EXERCISE GOAL. Find the line with "The height and width of the screenshot is (1340, 2576)." in the records below. Copy it and every line after it, up to and including the line with "Given: Click empty".

Saved entries
+-------+
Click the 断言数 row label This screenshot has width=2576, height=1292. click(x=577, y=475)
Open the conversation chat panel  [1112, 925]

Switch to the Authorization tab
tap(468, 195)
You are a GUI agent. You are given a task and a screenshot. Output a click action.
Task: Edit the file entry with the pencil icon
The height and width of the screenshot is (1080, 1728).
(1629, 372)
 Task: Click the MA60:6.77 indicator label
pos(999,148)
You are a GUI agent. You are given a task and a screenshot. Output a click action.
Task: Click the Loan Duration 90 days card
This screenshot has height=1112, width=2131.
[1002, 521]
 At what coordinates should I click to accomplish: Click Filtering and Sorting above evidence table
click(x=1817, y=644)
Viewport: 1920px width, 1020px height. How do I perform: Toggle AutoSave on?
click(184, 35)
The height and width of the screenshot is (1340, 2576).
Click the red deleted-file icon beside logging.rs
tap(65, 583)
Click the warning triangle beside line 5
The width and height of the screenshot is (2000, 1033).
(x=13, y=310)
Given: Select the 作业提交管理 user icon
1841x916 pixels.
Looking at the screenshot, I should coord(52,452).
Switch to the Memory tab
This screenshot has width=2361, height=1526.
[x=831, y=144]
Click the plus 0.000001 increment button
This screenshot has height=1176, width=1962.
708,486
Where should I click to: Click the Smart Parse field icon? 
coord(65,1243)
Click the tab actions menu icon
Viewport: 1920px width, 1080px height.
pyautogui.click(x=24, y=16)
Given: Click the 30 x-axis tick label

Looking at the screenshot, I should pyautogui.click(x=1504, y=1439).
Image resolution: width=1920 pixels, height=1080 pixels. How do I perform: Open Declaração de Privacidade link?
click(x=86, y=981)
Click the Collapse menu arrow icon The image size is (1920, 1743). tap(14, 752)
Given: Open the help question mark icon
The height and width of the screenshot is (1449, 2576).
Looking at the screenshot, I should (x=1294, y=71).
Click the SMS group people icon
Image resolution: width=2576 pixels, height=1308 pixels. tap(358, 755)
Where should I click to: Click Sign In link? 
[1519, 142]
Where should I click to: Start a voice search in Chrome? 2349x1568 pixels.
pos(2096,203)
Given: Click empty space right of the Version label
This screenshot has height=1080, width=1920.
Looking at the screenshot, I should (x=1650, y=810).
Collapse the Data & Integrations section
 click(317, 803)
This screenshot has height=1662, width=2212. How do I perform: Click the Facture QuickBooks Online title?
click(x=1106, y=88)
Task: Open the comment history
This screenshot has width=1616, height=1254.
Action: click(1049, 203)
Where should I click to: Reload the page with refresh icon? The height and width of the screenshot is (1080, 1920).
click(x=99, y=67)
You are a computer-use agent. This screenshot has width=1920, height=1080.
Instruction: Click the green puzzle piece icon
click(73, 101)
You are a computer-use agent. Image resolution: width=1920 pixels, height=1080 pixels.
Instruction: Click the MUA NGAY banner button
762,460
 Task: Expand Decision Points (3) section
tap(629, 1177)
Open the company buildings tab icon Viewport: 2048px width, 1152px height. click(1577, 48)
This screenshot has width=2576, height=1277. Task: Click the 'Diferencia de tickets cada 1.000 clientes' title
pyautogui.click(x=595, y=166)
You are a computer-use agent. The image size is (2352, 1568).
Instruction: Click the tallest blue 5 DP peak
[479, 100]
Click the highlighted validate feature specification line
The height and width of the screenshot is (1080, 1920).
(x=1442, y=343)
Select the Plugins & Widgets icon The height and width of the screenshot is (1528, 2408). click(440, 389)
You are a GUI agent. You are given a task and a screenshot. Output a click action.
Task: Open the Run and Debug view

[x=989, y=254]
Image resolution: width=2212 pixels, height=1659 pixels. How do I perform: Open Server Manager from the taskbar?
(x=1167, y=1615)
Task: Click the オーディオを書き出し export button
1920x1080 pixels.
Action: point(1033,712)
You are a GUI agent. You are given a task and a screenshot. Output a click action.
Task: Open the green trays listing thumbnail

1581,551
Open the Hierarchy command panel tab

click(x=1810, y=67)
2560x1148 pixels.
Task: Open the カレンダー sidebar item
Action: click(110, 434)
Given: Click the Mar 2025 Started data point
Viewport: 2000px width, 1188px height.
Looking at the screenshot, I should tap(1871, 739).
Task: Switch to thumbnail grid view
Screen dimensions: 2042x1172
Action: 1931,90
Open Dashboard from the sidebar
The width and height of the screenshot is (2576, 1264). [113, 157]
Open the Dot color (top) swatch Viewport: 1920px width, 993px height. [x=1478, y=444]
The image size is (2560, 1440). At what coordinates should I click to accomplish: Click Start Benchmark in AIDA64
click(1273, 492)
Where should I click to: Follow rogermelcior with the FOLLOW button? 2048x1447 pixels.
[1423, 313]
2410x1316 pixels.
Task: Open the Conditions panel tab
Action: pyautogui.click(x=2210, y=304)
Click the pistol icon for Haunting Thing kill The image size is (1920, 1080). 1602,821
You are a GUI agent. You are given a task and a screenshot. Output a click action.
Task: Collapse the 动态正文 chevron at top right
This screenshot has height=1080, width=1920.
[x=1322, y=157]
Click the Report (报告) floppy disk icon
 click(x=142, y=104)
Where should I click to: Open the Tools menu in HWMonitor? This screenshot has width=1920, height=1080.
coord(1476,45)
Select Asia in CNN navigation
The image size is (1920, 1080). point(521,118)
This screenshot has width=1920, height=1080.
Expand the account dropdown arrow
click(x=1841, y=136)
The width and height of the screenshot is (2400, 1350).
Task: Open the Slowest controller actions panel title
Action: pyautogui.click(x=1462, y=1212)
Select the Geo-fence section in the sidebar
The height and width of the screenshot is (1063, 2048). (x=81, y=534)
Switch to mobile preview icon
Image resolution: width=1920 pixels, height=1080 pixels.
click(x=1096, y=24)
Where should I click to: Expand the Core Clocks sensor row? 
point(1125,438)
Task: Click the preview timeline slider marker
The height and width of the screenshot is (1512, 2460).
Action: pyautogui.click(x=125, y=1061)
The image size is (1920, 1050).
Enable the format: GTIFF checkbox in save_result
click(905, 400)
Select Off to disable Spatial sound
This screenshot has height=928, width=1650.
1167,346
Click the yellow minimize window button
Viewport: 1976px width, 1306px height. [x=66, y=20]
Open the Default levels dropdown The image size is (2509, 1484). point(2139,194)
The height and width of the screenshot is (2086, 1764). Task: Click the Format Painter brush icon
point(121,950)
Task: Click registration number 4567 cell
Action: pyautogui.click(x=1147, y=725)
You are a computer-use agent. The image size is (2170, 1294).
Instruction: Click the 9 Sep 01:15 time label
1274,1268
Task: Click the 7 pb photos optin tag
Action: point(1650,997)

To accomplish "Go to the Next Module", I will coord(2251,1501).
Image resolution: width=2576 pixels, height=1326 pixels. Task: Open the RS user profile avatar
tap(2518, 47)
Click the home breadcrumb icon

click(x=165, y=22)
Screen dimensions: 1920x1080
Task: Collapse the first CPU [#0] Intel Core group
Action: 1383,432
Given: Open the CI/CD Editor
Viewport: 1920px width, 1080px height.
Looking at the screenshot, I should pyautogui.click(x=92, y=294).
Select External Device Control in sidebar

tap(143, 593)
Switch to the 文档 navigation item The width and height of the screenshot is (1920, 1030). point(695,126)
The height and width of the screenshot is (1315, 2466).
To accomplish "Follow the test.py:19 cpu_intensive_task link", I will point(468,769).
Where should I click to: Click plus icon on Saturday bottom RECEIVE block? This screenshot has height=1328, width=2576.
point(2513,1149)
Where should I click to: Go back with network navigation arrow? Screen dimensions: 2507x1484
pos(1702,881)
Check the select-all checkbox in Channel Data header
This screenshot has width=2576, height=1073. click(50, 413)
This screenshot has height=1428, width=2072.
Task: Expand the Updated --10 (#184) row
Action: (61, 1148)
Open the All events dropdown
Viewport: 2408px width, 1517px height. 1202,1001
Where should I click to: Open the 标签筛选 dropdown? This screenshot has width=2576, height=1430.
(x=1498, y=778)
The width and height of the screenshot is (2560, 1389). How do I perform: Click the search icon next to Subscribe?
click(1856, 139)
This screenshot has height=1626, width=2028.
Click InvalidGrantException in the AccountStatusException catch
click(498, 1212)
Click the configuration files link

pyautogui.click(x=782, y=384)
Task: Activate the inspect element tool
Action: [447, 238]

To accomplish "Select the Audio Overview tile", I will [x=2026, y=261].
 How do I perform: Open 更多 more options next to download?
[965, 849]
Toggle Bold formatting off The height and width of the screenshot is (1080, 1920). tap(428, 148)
+-------+
YOUR RESPONSE.
The height and width of the screenshot is (1340, 2576).
Click the red deleted-file icon beside logging.rs
tap(65, 583)
Click the warning triangle beside line 5
The width and height of the screenshot is (2000, 1033).
(x=13, y=310)
Given: Select the 作业提交管理 user icon
1841x916 pixels.
Looking at the screenshot, I should coord(52,452).
Switch to the Memory tab
This screenshot has width=2361, height=1526.
[x=831, y=144]
Click the plus 0.000001 increment button
This screenshot has height=1176, width=1962.
708,486
Where should I click to: Click the Smart Parse field icon? 
coord(65,1243)
Click the tab actions menu icon
Viewport: 1920px width, 1080px height.
pyautogui.click(x=24, y=16)
Given: Click the 30 x-axis tick label

Looking at the screenshot, I should pyautogui.click(x=1504, y=1439).
Image resolution: width=1920 pixels, height=1080 pixels. How do I perform: Open Declaração de Privacidade link?
click(x=86, y=981)
Click the Collapse menu arrow icon The image size is (1920, 1743). tap(14, 752)
Given: Open the help question mark icon
The height and width of the screenshot is (1449, 2576).
Looking at the screenshot, I should (x=1294, y=71).
Click the SMS group people icon
Image resolution: width=2576 pixels, height=1308 pixels. tap(358, 755)
Where should I click to: Click Sign In link? 
[1519, 142]
Where should I click to: Start a voice search in Chrome? 2349x1568 pixels.
pos(2096,203)
Given: Click empty space right of the Version label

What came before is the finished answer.